**INSTRUCTIONS FOR THE TASK**
Restate the records below word for word, and omit the images they hold.

=-=-=

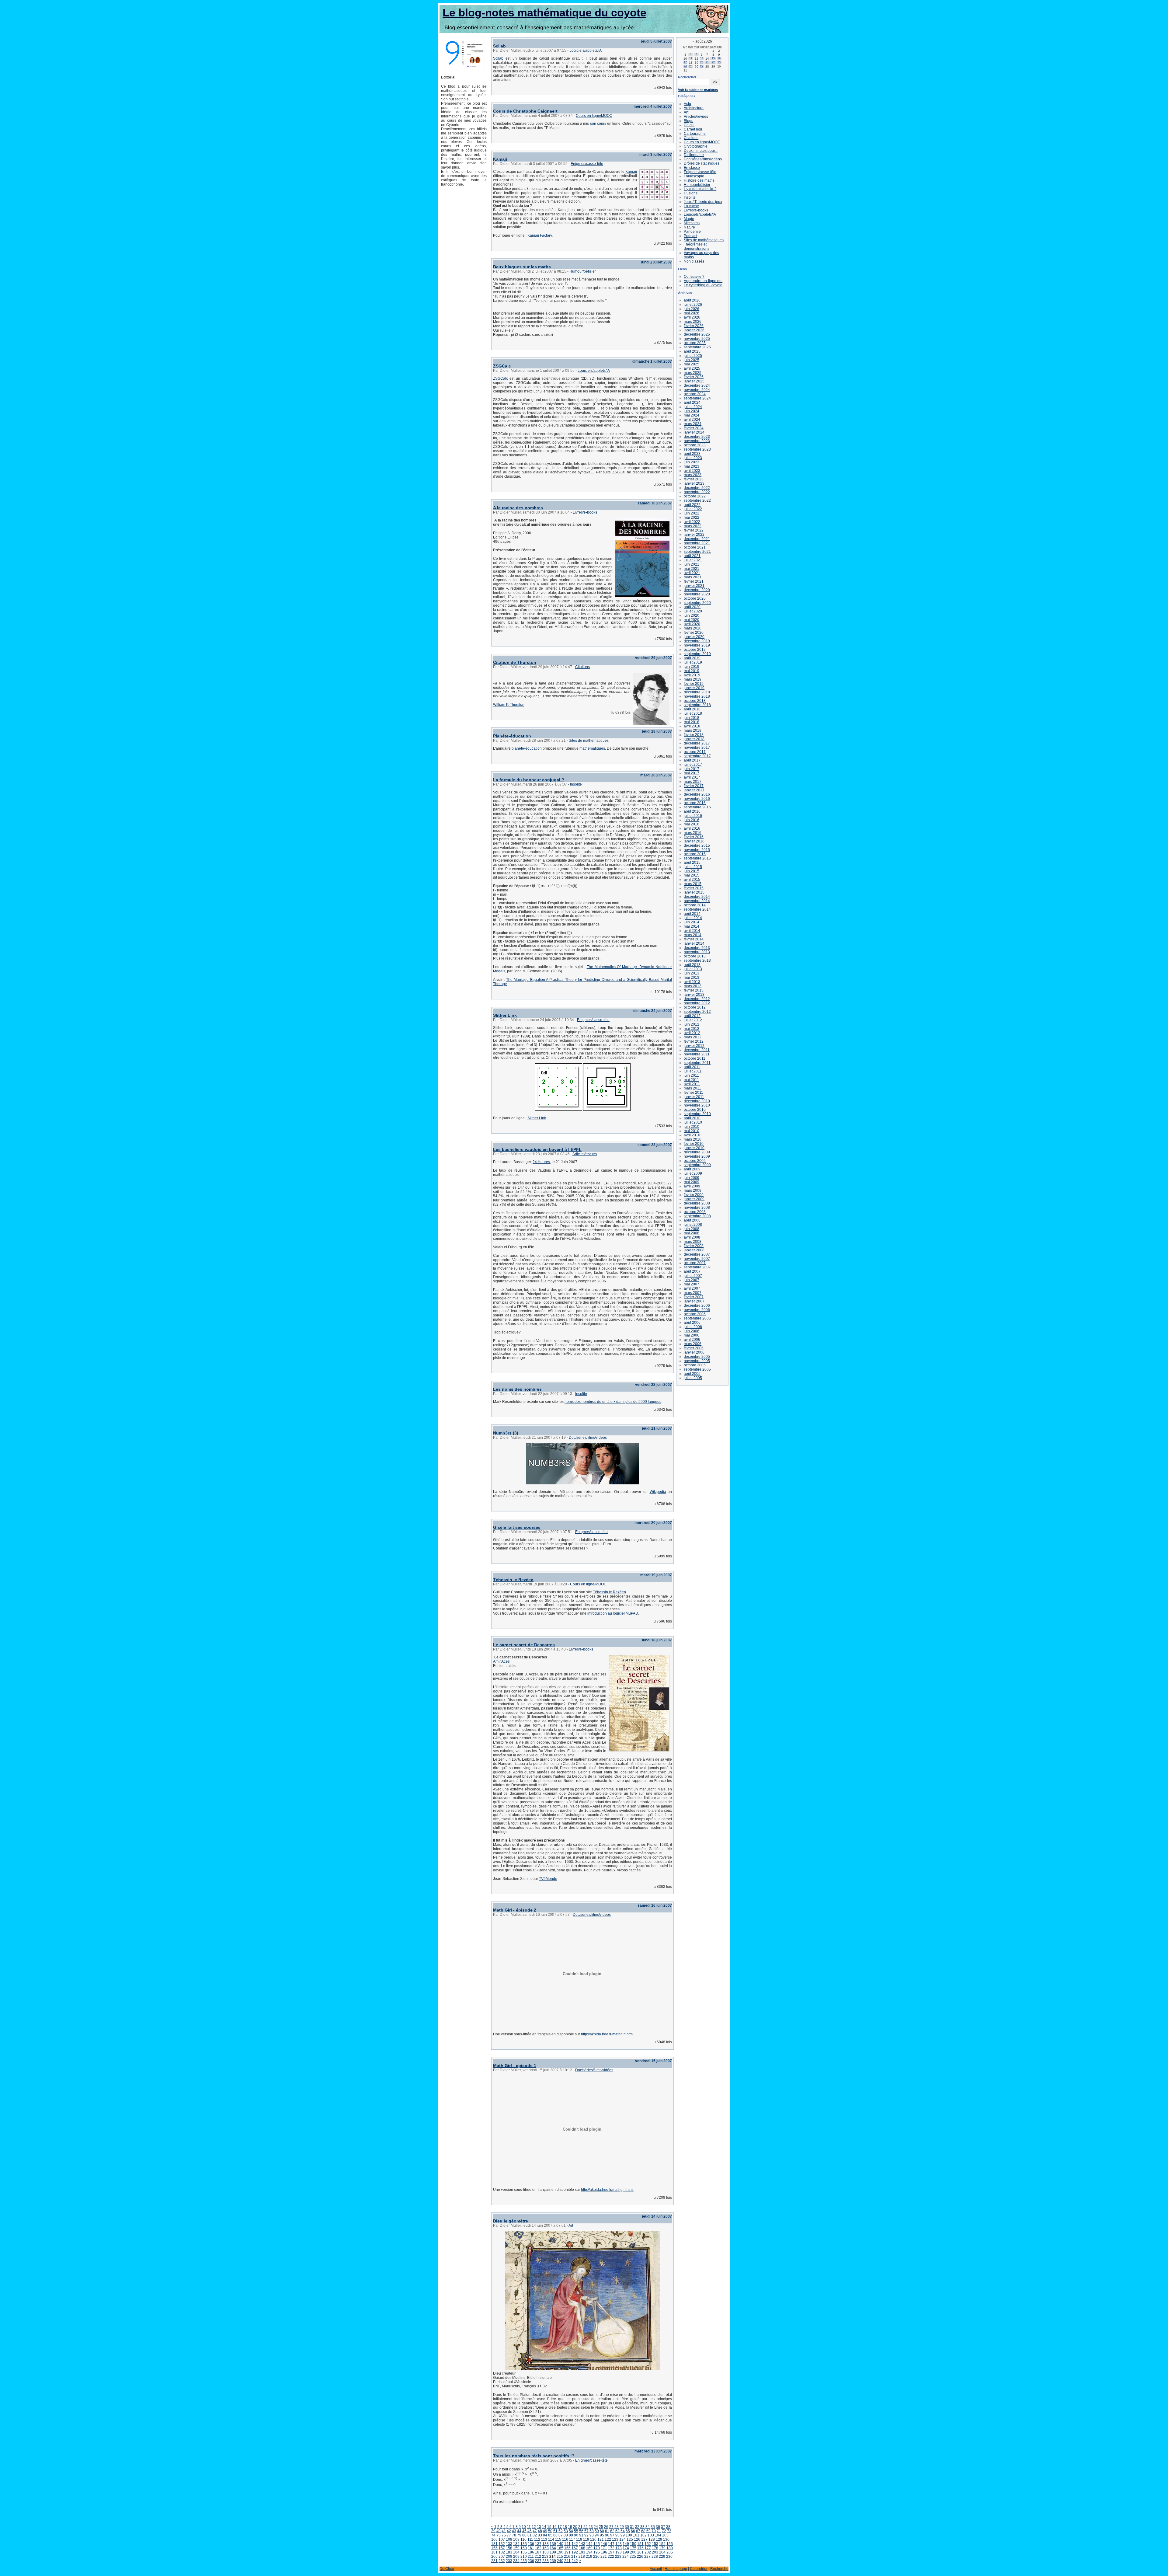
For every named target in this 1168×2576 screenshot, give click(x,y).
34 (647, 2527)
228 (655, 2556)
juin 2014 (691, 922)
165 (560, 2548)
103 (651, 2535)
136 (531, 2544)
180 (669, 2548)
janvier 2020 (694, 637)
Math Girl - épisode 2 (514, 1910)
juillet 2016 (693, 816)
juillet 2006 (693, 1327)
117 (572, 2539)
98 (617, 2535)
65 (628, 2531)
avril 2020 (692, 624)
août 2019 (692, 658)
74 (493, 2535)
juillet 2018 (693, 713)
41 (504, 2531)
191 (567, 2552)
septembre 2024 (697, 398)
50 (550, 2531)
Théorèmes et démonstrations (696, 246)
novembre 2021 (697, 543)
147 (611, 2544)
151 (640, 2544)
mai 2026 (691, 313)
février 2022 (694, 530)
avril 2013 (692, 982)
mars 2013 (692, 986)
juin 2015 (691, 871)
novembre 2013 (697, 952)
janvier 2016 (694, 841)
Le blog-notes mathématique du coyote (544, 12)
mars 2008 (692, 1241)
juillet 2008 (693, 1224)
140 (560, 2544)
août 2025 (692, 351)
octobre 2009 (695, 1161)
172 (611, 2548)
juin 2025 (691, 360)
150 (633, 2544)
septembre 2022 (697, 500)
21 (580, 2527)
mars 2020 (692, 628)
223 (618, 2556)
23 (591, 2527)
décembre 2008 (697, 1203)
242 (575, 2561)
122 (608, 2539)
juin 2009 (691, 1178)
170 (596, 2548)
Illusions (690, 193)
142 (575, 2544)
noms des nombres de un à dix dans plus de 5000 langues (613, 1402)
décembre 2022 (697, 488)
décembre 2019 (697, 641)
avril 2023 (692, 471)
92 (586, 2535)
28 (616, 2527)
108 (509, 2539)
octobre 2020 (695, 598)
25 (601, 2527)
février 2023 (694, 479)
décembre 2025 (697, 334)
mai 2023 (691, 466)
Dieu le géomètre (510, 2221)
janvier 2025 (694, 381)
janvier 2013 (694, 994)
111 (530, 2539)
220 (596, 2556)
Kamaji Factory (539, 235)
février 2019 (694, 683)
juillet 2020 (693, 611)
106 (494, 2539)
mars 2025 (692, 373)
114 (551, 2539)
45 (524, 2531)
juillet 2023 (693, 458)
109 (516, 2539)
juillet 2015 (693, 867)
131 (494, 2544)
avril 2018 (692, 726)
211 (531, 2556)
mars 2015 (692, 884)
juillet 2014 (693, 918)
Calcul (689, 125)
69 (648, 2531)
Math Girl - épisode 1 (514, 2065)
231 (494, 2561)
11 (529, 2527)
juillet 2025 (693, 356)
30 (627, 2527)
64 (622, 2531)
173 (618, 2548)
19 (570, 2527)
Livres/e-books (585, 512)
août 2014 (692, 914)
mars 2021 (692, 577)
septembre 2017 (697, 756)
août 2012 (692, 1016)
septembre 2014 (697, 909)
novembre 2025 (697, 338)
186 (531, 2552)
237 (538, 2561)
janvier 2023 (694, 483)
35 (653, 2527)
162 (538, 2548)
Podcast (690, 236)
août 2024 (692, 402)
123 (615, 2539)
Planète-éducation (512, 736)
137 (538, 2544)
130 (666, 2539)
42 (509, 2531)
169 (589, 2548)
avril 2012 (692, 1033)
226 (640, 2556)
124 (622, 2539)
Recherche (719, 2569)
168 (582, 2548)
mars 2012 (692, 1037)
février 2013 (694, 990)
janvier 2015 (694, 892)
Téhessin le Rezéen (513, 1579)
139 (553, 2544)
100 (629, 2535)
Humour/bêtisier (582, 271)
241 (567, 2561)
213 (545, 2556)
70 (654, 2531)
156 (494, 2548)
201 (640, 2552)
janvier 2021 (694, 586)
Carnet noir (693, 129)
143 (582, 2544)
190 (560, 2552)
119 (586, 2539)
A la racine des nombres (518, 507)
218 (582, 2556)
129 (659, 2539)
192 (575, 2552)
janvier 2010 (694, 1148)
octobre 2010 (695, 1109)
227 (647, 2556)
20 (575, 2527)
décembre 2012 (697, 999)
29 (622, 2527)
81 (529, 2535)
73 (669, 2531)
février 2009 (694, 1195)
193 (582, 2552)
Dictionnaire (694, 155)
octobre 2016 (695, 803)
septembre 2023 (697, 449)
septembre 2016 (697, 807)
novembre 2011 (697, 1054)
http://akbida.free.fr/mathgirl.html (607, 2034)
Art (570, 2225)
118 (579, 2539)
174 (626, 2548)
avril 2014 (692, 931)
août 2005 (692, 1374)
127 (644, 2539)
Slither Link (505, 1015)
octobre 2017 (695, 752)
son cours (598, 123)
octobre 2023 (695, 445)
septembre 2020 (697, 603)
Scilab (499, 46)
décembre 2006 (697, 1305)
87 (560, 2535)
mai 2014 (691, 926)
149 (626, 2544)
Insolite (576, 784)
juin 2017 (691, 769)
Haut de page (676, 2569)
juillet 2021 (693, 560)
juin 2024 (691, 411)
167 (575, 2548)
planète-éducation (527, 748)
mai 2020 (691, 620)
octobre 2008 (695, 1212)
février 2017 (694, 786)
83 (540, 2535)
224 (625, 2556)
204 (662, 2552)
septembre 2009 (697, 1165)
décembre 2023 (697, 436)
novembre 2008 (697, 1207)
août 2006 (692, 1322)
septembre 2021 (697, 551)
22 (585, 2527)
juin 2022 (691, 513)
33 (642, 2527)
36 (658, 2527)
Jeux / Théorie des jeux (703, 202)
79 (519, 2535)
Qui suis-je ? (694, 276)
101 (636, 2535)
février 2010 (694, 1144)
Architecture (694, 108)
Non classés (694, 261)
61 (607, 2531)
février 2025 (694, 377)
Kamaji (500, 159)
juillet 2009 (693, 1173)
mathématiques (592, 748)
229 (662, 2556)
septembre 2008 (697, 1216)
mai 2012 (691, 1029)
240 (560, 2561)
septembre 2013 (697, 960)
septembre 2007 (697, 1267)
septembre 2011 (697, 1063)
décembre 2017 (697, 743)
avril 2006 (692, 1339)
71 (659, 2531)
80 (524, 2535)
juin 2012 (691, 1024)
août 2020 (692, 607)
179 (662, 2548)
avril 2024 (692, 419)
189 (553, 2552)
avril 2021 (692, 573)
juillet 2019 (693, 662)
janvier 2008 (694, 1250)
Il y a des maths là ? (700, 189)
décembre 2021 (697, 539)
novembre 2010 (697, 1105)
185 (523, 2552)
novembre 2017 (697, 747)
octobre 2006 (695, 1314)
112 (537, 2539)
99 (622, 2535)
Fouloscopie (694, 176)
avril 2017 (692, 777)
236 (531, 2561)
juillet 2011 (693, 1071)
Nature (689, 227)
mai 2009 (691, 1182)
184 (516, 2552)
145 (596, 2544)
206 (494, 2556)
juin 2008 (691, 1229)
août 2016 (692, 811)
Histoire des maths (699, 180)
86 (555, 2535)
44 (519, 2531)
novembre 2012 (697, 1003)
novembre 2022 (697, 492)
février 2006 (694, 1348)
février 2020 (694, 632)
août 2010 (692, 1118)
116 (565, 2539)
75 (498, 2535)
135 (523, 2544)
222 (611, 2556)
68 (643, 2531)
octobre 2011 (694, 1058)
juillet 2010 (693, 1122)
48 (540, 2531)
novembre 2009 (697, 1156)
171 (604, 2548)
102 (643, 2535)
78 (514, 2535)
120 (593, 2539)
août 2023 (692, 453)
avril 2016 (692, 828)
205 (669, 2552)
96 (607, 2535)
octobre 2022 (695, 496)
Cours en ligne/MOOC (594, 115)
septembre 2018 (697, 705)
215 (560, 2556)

=-=-=

**THE ANSWER**
For every named target in this 1168×2576 screenshot, give click(x,y).
34 (647, 2527)
228 (655, 2556)
juin 2014 (691, 922)
165 (560, 2548)
103 (651, 2535)
136 (531, 2544)
180 (669, 2548)
janvier 2020 (694, 637)
Math Girl - épisode 2 (514, 1910)
juillet 2016 (693, 816)
juillet 2006 (693, 1327)
117 (572, 2539)
98 (617, 2535)
65 (628, 2531)
avril 2020 (692, 624)
août 2019 (692, 658)
74 (493, 2535)
juillet 2018 (693, 713)
41 (504, 2531)
191 (567, 2552)
septembre 2024 (697, 398)
50 (550, 2531)
Théorèmes et démonstrations (696, 246)
novembre 2021 (697, 543)
147 (611, 2544)
151 (640, 2544)
mai 2026 (691, 313)
février 2022 (694, 530)
avril 2013 (692, 982)
mars 2013 (692, 986)
juin 2015 (691, 871)
novembre 2013 (697, 952)
janvier 2016 (694, 841)
Le blog-notes mathématique du coyote (544, 12)
mars 2008 (692, 1241)
juillet 2008 (693, 1224)
140 (560, 2544)
août 2025 (692, 351)
octobre 2009 (695, 1161)
172 (611, 2548)
juin 2025 (691, 360)
150 (633, 2544)
septembre 2022 (697, 500)
21 (580, 2527)
mars 2020 (692, 628)
223 (618, 2556)
23 (591, 2527)
décembre 2008 (697, 1203)
242 (575, 2561)
122 (608, 2539)
juin 2009 (691, 1178)
170 (596, 2548)
Illusions (690, 193)
142 (575, 2544)
noms des nombres de un à dix dans plus de 5000 langues (613, 1402)
décembre 2022 (697, 488)
décembre 2019 (697, 641)
avril 2023 (692, 471)
92 (586, 2535)
28 (616, 2527)
108 (509, 2539)
octobre 2020 (695, 598)
25 (601, 2527)
février 2023 (694, 479)
décembre 2025 (697, 334)
mai 2023 (691, 466)
Dieu le géomètre (510, 2221)
janvier 2025 (694, 381)
janvier 2013 (694, 994)
111 (530, 2539)
220 (596, 2556)
Kamaji Factory (539, 235)
février 2019 (694, 683)
juillet 2020 (693, 611)
106 (494, 2539)
mars 2025 (692, 373)
114 (551, 2539)
45 (524, 2531)
juillet 2023 (693, 458)
109 (516, 2539)
juillet 2015 (693, 867)
131 (494, 2544)
avril 2018 (692, 726)
211 (531, 2556)
mars 2015 (692, 884)
juillet 2014 (693, 918)
Calcul (689, 125)
69 (648, 2531)
Math Girl - épisode 1 (514, 2065)
231 (494, 2561)
11 (529, 2527)
juillet 2025 (693, 356)
30 (627, 2527)
64 (622, 2531)
173 (618, 2548)
19 (570, 2527)
Livres/e-books (585, 512)
août 2014 (692, 914)
mars 2021 (692, 577)
septembre 2017 (697, 756)
août 2012 (692, 1016)
septembre 2014 (697, 909)
novembre 2025 (697, 338)
186 (531, 2552)
237 (538, 2561)
janvier 2023 (694, 483)
35 (653, 2527)
162 (538, 2548)
Podcast (690, 236)
août 2024 (692, 402)
123 (615, 2539)
Planète-éducation (512, 736)
137 (538, 2544)
130 (666, 2539)
42 (509, 2531)
169 (589, 2548)
avril 2012 (692, 1033)
226 (640, 2556)
124 (622, 2539)
Recherche (719, 2569)
168 (582, 2548)
mars 2012 (692, 1037)
février 2013 (694, 990)
janvier 2015 (694, 892)
Téhessin le Rezéen (513, 1579)
139 (553, 2544)
100 (629, 2535)
Humour/bêtisier (582, 271)
241 (567, 2561)
213 (545, 2556)
70 (654, 2531)
156 (494, 2548)
201 (640, 2552)
janvier 2021 (694, 586)
Carnet noir (693, 129)
143 (582, 2544)
190 (560, 2552)
119 (586, 2539)
A la racine des nombres (518, 507)
218 (582, 2556)
129 (659, 2539)
192 (575, 2552)
janvier 2010 (694, 1148)
octobre 2010 (695, 1109)
227 (647, 2556)
20 (575, 2527)
décembre 2012 (697, 999)
29 (622, 2527)
81 (529, 2535)
73 (669, 2531)
février 2009 (694, 1195)
193 (582, 2552)
Dictionnaire (694, 155)
octobre 2016 (695, 803)
septembre 2023 (697, 449)
septembre 2016 (697, 807)
novembre 2011 (697, 1054)
http://akbida.free.fr/mathgirl.html (607, 2034)
Art (570, 2225)
118 (579, 2539)
174 (626, 2548)
avril 2014 (692, 931)
août 2005 (692, 1374)
127 (644, 2539)
Slither Link (505, 1015)
octobre 2017 (695, 752)
son cours (598, 123)
octobre 2023 (695, 445)
septembre 2020 (697, 603)
Scilab (499, 46)
décembre 2006 (697, 1305)
87 (560, 2535)
mai 2014 (691, 926)
149 (626, 2544)
Insolite (576, 784)
juin 2017 (691, 769)
Haut de page (676, 2569)
juillet 2021 (693, 560)
juin 2024 (691, 411)
167 (575, 2548)
planète-éducation (527, 748)
mai 2020 (691, 620)
octobre 2008 (695, 1212)
février 2017 (694, 786)
83 (540, 2535)
224 (625, 2556)
204 (662, 2552)
septembre 2009 (697, 1165)
décembre 2023 (697, 436)
novembre 2008 (697, 1207)
août 2006 (692, 1322)
septembre 2021 (697, 551)
22 (585, 2527)
juin 2022 (691, 513)
33 (642, 2527)
36 (658, 2527)
Jeux / Théorie des jeux (703, 202)
79 (519, 2535)
Qui suis-je ? (694, 276)
101 (636, 2535)
février 2010 (694, 1144)
Architecture (694, 108)
Non classés (694, 261)
61 (607, 2531)
février 2025 (694, 377)
Kamaji (500, 159)
juillet 2009 (693, 1173)
mathématiques (592, 748)
229 (662, 2556)
septembre 2008 (697, 1216)
mai 2012 (691, 1029)
240 (560, 2561)
septembre 2013 (697, 960)
septembre 2007 (697, 1267)
septembre 2011 (697, 1063)
décembre 2017 (697, 743)
avril 2006 (692, 1339)
71 (659, 2531)
80 (524, 2535)
juin 2012 (691, 1024)
août 2020 (692, 607)
179 (662, 2548)
avril 2024 (692, 419)
189 (553, 2552)
avril 2021 (692, 573)
juillet 2019 (693, 662)
janvier 2008 (694, 1250)
Il y a des maths là ? (700, 189)
décembre 2021 (697, 539)
novembre 2010 (697, 1105)
185 (523, 2552)
novembre 2017 (697, 747)
octobre 2006 (695, 1314)
112 (537, 2539)
99 (622, 2535)
Fouloscopie (694, 176)
avril 2017 (692, 777)
236 (531, 2561)
juillet 2011 (693, 1071)
Nature (689, 227)
mai 2009 (691, 1182)
184 (516, 2552)
145 (596, 2544)
206 (494, 2556)
juin 2008 (691, 1229)
août 2016 (692, 811)
Histoire des maths (699, 180)
86 (555, 2535)
44 (519, 2531)
novembre 2012 (697, 1003)
novembre 2022 (697, 492)
février 2006 (694, 1348)
février 2020 (694, 632)
août 2010 (692, 1118)
116 (565, 2539)
75 (498, 2535)
135 (523, 2544)
222 (611, 2556)
68 (643, 2531)
octobre 2011 (694, 1058)
juillet 2010 (693, 1122)
48 (540, 2531)
novembre 2009 (697, 1156)
171 (604, 2548)
102 (643, 2535)
78 (514, 2535)
120 (593, 2539)
août 2023 (692, 453)
avril 2016 (692, 828)
205 (669, 2552)
96 (607, 2535)
octobre 2022 (695, 496)
Cours en ligne/MOOC (594, 115)
septembre 2018 (697, 705)
215 (560, 2556)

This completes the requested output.